Timway
- Website type: Web portal
- Owner: Timway
- Creator: Timmy Yu
- Website: http://timway.com/
- Commercial: Mixed
- Registration: Optional
- Launched: 1997 July

= Timway =

TiMway (添達 (添达, Tiān Dá)) is a web portal and directory primarily serving Hong Kong. The Timway Hong Kong Search Engine is designed for searching web sites in Hong Kong. It supports web search query in English and Chinese, and indexes web pages in both languages.

The Timway Hong Kong Search Engine was introduced in 1997 by Tim Yu. It was the first directory in Traditional Chinese and sorted results by popularity and freshness instead of alphabetical order.

Sina.com.hk used Timway in addition to Google for finding Hong Kong webpages. Yahoo also cooperated with Timway for the search engine marketing business. According to web traffic analysis company Alexa, Timway was one of the top ten most popular websites in Hong Kong by 2009.

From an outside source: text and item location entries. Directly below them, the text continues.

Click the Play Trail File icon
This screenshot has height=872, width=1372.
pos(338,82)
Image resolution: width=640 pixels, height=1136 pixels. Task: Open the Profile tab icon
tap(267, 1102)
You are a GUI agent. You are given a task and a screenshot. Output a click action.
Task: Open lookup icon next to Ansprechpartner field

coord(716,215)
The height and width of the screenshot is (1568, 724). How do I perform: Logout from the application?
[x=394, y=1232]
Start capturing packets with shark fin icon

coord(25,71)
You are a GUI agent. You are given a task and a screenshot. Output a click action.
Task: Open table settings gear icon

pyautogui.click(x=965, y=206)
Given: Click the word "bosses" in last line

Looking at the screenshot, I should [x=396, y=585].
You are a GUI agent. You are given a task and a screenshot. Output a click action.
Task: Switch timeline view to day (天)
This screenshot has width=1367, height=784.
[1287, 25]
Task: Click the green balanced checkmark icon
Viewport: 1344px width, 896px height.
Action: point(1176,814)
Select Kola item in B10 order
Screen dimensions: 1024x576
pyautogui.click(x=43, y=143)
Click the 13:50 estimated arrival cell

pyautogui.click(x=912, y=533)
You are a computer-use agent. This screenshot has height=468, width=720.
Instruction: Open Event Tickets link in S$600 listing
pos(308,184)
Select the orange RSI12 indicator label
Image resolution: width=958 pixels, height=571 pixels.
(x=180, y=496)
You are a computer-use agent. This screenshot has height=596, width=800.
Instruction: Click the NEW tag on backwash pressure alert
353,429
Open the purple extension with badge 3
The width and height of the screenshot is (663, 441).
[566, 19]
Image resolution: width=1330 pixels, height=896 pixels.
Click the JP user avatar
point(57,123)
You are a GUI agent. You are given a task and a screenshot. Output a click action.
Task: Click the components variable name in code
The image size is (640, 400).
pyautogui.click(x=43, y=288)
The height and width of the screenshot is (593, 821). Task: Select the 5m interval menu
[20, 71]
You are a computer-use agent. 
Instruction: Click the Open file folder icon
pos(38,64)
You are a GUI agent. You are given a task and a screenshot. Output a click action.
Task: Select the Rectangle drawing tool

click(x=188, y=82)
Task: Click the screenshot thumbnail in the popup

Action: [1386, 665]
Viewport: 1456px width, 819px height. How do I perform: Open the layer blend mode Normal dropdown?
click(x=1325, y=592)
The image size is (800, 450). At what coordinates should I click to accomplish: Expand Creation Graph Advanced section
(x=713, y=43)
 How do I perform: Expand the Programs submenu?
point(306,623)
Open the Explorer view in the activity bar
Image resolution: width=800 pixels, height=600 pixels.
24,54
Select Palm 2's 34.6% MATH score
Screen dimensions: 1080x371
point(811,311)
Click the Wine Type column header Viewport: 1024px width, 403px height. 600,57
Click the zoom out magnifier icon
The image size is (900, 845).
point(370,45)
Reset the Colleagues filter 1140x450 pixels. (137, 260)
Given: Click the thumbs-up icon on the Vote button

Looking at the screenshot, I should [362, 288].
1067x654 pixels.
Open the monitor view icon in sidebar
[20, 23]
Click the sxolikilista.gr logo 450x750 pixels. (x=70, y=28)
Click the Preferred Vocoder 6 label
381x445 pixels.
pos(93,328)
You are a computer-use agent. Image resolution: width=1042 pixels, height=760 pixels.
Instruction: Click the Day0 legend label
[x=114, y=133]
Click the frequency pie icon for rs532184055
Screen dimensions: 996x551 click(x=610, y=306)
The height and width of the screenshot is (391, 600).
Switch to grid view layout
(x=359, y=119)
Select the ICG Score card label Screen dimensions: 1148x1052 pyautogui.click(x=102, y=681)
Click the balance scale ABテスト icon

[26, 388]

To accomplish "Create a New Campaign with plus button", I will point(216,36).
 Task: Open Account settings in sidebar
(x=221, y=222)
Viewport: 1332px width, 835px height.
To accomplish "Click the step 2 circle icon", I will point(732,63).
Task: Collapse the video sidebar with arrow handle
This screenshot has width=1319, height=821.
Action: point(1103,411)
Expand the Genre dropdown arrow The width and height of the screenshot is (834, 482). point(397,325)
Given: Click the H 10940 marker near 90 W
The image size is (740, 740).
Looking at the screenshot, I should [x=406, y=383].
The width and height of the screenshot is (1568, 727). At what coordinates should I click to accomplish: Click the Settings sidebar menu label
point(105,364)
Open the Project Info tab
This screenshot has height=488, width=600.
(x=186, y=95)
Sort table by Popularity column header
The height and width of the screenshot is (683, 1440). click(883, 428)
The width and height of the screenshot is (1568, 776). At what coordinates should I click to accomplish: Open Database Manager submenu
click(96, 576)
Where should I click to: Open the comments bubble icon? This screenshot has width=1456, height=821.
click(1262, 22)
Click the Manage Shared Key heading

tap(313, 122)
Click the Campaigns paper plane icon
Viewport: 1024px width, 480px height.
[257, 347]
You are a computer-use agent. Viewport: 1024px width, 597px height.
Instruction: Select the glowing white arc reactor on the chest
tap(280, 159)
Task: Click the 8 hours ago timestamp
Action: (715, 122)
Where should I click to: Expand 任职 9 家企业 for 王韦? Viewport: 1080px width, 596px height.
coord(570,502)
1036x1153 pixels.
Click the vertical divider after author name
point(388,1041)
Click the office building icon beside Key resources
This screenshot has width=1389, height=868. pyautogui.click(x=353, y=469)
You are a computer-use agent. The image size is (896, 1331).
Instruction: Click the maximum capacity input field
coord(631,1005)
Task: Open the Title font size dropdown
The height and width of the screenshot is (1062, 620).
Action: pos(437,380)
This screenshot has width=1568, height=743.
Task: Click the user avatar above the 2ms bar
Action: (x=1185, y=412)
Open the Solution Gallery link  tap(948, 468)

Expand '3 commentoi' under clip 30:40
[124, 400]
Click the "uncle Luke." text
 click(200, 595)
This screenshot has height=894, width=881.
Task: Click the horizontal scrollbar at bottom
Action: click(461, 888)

Timway now also sells web hosting and other services.

==History==
The search engine was first created by its founder Tim Yu in July 1997. As an engineer and a book lover, Yu discovered that a Hong Kong-oriented search engine would be more effective in processing massive data (in both English and Chinese) and allow the user to get the exact information required. Seeing the potential in this area, Yu started a searchable directory in Hong Kong. This initiative started earlier than Yahoo!HK, which marked a milestone in the developments of the Hong Kong search portal business.

Milestones:
- Founded in July 1997 by Tim Yu, using a former domain name of hksrch.com.
- Registered as a Hong Kong registered company in February 1998.
- Changed the domain name to timway.com in 1999.
- Education portal was established in 2000. A wide range of education courses were supplied. The cooperation with tens of education providers made it an education supermarket. Finding education courses became more convenient.
- In 2005, Timway appointed Professor Michael Chau as the senior technology advisor.
- By 2009, Timway was one of the top ten websites in Hong Kong according to web traffic analysis company Alexa, ranked by popularity.
- Timway ran a website called Timway Quiz, which made use of Adobe Coldfusion for enhanced interactivity with the users.
- Timway contributed to academic studies whereby user information-seeking behavior when using non-English search engines was examined.
- In 2000, Timway began to provide eCommerce solutions.
- In 2012, Timway started to offer digital marketing services to clients which matched potential consumers with related businesses through various online channels.
- In 2015, Timway developed Online Food Ordering Platform, enabling restaurants to handle take-away orders in shorter time, lowered costs and offered convenience to customers.